* Provided material
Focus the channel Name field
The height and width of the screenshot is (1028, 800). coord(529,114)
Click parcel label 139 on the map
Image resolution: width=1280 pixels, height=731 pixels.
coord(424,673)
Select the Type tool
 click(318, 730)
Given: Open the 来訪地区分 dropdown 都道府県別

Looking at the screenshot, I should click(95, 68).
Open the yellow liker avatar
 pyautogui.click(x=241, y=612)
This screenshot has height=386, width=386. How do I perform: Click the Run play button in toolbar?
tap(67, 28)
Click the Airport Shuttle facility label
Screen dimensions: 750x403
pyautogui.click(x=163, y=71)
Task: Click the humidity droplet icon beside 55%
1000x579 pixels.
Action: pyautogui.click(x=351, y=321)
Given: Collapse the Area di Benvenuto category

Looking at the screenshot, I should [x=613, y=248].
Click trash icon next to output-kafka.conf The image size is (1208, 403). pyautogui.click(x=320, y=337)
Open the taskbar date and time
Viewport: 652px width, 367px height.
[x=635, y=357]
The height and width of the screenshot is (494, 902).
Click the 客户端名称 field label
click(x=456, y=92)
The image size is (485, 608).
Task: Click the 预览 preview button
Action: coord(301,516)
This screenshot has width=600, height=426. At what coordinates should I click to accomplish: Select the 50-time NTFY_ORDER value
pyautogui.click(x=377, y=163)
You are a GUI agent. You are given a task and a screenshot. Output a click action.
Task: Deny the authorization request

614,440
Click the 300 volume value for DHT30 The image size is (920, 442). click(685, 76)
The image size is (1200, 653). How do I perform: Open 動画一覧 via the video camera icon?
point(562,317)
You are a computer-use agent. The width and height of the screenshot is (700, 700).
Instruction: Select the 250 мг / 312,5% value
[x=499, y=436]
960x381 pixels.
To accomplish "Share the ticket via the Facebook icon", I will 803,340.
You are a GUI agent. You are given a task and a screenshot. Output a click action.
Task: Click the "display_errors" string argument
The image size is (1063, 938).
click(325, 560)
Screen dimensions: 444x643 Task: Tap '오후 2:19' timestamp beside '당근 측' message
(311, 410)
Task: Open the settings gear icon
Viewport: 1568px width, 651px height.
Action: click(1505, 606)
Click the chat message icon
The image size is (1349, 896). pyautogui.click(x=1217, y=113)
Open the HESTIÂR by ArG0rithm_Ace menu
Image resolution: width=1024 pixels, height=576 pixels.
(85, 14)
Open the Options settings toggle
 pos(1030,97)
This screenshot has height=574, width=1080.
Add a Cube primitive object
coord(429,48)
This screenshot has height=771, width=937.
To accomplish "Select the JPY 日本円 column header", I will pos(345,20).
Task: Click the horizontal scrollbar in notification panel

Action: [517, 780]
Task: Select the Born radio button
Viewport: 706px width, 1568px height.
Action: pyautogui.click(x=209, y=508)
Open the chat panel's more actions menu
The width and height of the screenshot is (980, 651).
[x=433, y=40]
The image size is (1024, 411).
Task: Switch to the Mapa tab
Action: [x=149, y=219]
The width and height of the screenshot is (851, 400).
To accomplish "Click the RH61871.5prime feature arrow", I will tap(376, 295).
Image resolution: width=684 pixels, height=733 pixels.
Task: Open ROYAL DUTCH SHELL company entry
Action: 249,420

* Task directions
Quote the line that contains "Add a Cube primitive object" and each line after it through the end of the data, exactly, leaving out everything else.

* Solution below
Add a Cube primitive object
coord(429,48)
This screenshot has height=771, width=937.
To accomplish "Select the JPY 日本円 column header", I will pos(345,20).
Task: Click the horizontal scrollbar in notification panel

Action: [517, 780]
Task: Select the Born radio button
Viewport: 706px width, 1568px height.
Action: pyautogui.click(x=209, y=508)
Open the chat panel's more actions menu
The width and height of the screenshot is (980, 651).
[x=433, y=40]
The image size is (1024, 411).
Task: Switch to the Mapa tab
Action: [x=149, y=219]
The width and height of the screenshot is (851, 400).
To accomplish "Click the RH61871.5prime feature arrow", I will tap(376, 295).
Image resolution: width=684 pixels, height=733 pixels.
Task: Open ROYAL DUTCH SHELL company entry
Action: 249,420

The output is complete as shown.